» **DIRECTIVE**:
Can you repeat each line of the listing below verbatim?

» **PROVIDED MATERIAL**:
>>>

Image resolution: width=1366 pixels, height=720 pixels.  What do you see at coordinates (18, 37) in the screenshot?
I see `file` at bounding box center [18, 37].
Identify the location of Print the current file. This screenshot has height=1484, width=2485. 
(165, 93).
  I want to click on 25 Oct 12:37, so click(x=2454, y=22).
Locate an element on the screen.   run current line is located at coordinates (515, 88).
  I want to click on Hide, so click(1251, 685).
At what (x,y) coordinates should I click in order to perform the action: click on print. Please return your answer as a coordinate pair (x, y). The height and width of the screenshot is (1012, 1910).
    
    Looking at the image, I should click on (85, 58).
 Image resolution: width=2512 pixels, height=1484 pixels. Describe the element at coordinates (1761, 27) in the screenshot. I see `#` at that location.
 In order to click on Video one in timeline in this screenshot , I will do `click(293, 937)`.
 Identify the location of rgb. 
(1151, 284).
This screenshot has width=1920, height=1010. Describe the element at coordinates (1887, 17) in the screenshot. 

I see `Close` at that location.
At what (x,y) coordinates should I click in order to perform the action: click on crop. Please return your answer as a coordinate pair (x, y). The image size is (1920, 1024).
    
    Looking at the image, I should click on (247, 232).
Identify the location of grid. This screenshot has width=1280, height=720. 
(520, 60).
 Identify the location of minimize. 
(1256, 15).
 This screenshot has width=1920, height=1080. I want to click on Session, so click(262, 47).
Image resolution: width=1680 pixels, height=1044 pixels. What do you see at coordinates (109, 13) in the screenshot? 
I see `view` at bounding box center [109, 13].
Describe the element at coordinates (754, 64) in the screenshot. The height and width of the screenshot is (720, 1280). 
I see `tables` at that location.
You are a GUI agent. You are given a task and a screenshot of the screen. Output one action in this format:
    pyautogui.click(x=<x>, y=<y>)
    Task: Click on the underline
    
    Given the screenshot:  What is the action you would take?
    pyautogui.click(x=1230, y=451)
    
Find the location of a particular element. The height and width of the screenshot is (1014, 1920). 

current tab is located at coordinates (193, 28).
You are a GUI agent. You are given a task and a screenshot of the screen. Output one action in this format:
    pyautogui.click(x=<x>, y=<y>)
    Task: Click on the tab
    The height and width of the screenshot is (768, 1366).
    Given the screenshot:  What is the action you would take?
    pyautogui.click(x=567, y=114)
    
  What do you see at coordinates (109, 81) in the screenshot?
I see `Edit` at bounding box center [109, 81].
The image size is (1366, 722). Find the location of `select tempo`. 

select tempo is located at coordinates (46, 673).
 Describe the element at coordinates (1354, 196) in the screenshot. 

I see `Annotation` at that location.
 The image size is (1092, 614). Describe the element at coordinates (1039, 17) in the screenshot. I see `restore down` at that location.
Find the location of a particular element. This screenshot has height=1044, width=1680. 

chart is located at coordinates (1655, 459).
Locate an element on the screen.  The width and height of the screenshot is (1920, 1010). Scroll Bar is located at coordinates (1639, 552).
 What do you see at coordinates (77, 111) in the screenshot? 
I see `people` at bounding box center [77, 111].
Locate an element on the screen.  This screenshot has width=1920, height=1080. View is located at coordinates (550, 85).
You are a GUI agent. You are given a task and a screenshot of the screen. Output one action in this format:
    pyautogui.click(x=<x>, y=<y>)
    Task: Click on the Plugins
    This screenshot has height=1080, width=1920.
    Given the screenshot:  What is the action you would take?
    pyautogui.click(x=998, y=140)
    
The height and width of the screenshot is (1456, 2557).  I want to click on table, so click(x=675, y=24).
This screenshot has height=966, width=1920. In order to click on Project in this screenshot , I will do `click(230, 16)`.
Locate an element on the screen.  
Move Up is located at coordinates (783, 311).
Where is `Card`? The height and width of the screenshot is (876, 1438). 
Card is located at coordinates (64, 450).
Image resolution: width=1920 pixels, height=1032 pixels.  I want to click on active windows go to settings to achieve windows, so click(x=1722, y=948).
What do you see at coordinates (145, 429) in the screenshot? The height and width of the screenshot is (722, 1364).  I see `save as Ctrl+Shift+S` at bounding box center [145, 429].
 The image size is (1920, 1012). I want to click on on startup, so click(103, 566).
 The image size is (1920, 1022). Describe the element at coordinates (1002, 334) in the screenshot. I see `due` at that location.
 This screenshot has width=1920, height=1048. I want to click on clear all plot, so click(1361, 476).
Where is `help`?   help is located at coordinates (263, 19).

<<<

» **OUTPUT BELOW**:
Image resolution: width=1366 pixels, height=720 pixels.  What do you see at coordinates (18, 37) in the screenshot?
I see `file` at bounding box center [18, 37].
Identify the location of Print the current file. This screenshot has height=1484, width=2485. 
(165, 93).
  I want to click on 25 Oct 12:37, so click(x=2454, y=22).
Locate an element on the screen.   run current line is located at coordinates (515, 88).
  I want to click on Hide, so click(1251, 685).
At what (x,y) coordinates should I click in order to perform the action: click on print. Please return your answer as a coordinate pair (x, y). The height and width of the screenshot is (1012, 1910).
    
    Looking at the image, I should click on (85, 58).
 Image resolution: width=2512 pixels, height=1484 pixels. Describe the element at coordinates (1761, 27) in the screenshot. I see `#` at that location.
 In order to click on Video one in timeline in this screenshot , I will do `click(293, 937)`.
 Identify the location of rgb. 
(1151, 284).
This screenshot has width=1920, height=1010. Describe the element at coordinates (1887, 17) in the screenshot. 

I see `Close` at that location.
At what (x,y) coordinates should I click in order to perform the action: click on crop. Please return your answer as a coordinate pair (x, y). The image size is (1920, 1024).
    
    Looking at the image, I should click on (247, 232).
Identify the location of grid. This screenshot has width=1280, height=720. 
(520, 60).
 Identify the location of minimize. 
(1256, 15).
 This screenshot has width=1920, height=1080. I want to click on Session, so click(262, 47).
Image resolution: width=1680 pixels, height=1044 pixels. What do you see at coordinates (109, 13) in the screenshot? 
I see `view` at bounding box center [109, 13].
Describe the element at coordinates (754, 64) in the screenshot. The height and width of the screenshot is (720, 1280). 
I see `tables` at that location.
You are a GUI agent. You are given a task and a screenshot of the screen. Output one action in this format:
    pyautogui.click(x=<x>, y=<y>)
    Task: Click on the underline
    
    Given the screenshot:  What is the action you would take?
    pyautogui.click(x=1230, y=451)
    
Find the location of a particular element. The height and width of the screenshot is (1014, 1920). 

current tab is located at coordinates (193, 28).
You are a GUI agent. You are given a task and a screenshot of the screen. Output one action in this format:
    pyautogui.click(x=<x>, y=<y>)
    Task: Click on the tab
    The height and width of the screenshot is (768, 1366).
    Given the screenshot:  What is the action you would take?
    pyautogui.click(x=567, y=114)
    
  What do you see at coordinates (109, 81) in the screenshot?
I see `Edit` at bounding box center [109, 81].
The image size is (1366, 722). Find the location of `select tempo`. 

select tempo is located at coordinates (46, 673).
 Describe the element at coordinates (1354, 196) in the screenshot. 

I see `Annotation` at that location.
 The image size is (1092, 614). Describe the element at coordinates (1039, 17) in the screenshot. I see `restore down` at that location.
Find the location of a particular element. This screenshot has height=1044, width=1680. 

chart is located at coordinates (1655, 459).
Locate an element on the screen.  The width and height of the screenshot is (1920, 1010). Scroll Bar is located at coordinates (1639, 552).
 What do you see at coordinates (77, 111) in the screenshot? 
I see `people` at bounding box center [77, 111].
Locate an element on the screen.  This screenshot has width=1920, height=1080. View is located at coordinates (550, 85).
You are a GUI agent. You are given a task and a screenshot of the screen. Output one action in this format:
    pyautogui.click(x=<x>, y=<y>)
    Task: Click on the Plugins
    This screenshot has height=1080, width=1920.
    Given the screenshot:  What is the action you would take?
    pyautogui.click(x=998, y=140)
    
The height and width of the screenshot is (1456, 2557).  I want to click on table, so click(x=675, y=24).
This screenshot has height=966, width=1920. In order to click on Project in this screenshot , I will do `click(230, 16)`.
Locate an element on the screen.  
Move Up is located at coordinates (783, 311).
Where is `Card`? The height and width of the screenshot is (876, 1438). 
Card is located at coordinates (64, 450).
Image resolution: width=1920 pixels, height=1032 pixels.  I want to click on active windows go to settings to achieve windows, so click(x=1722, y=948).
What do you see at coordinates (145, 429) in the screenshot? The height and width of the screenshot is (722, 1364).  I see `save as Ctrl+Shift+S` at bounding box center [145, 429].
 The image size is (1920, 1012). I want to click on on startup, so click(103, 566).
 The image size is (1920, 1022). Describe the element at coordinates (1002, 334) in the screenshot. I see `due` at that location.
 This screenshot has width=1920, height=1048. I want to click on clear all plot, so click(1361, 476).
Where is `help`?   help is located at coordinates (263, 19).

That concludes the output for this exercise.